● What you need to do
What must be written out is each line from the one holding "The width and" through the end of the records, word for word, minus any pictures.

[Opening Raw data section]

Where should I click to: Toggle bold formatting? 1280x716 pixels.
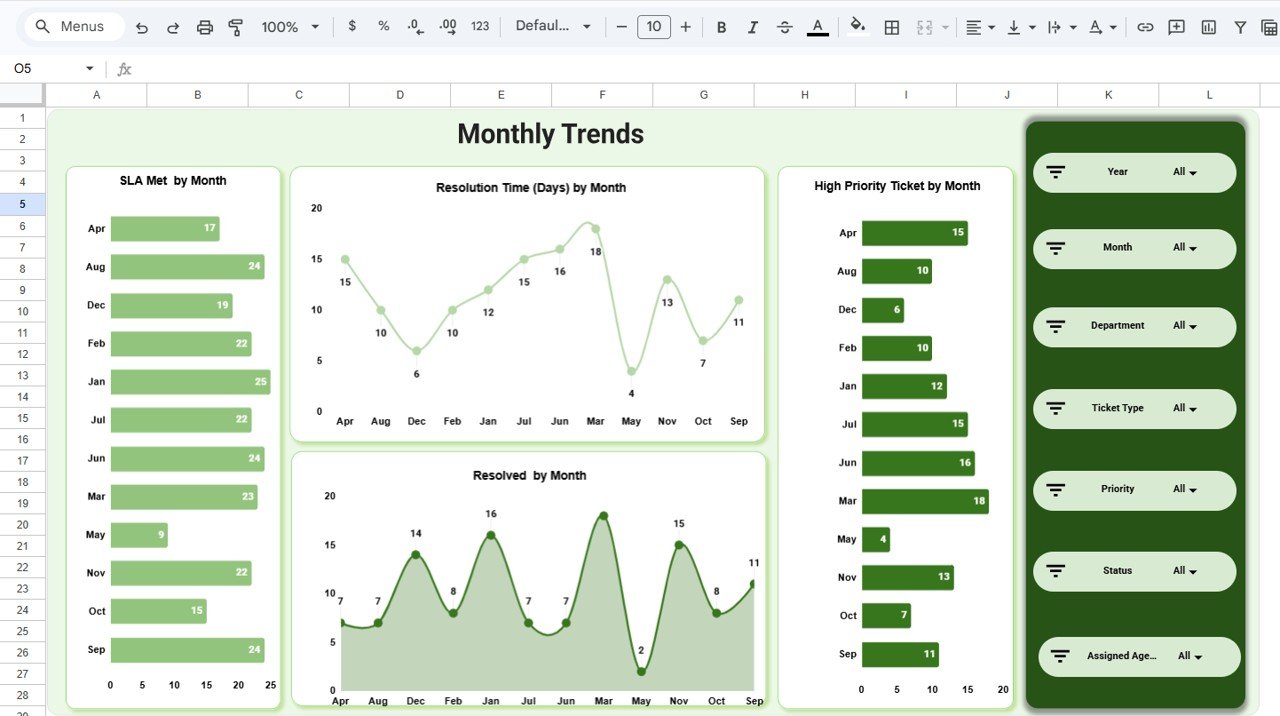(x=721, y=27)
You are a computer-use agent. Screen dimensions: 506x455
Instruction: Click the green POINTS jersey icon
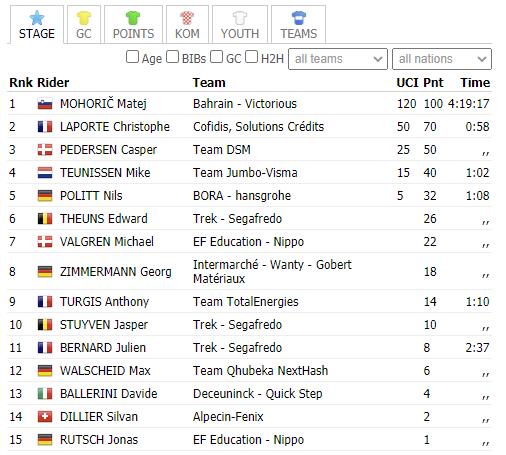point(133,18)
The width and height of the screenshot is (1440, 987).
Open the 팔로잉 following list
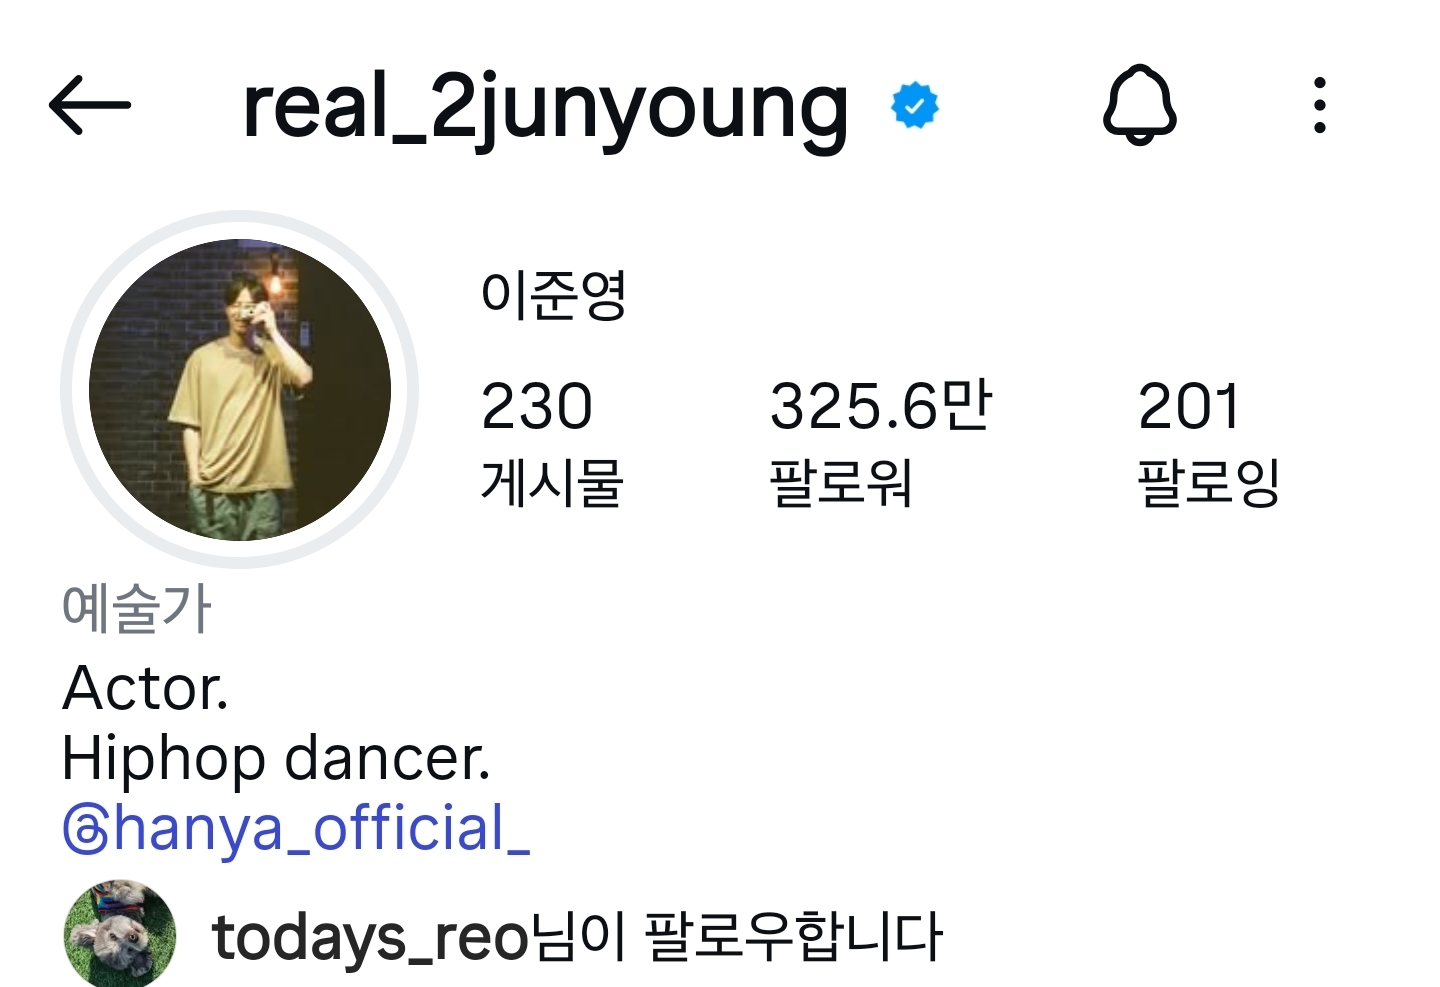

[Closing Raw data section]

● Result of the exercise
The width and height of the screenshot is (1440, 987).
Open the 팔로잉 following list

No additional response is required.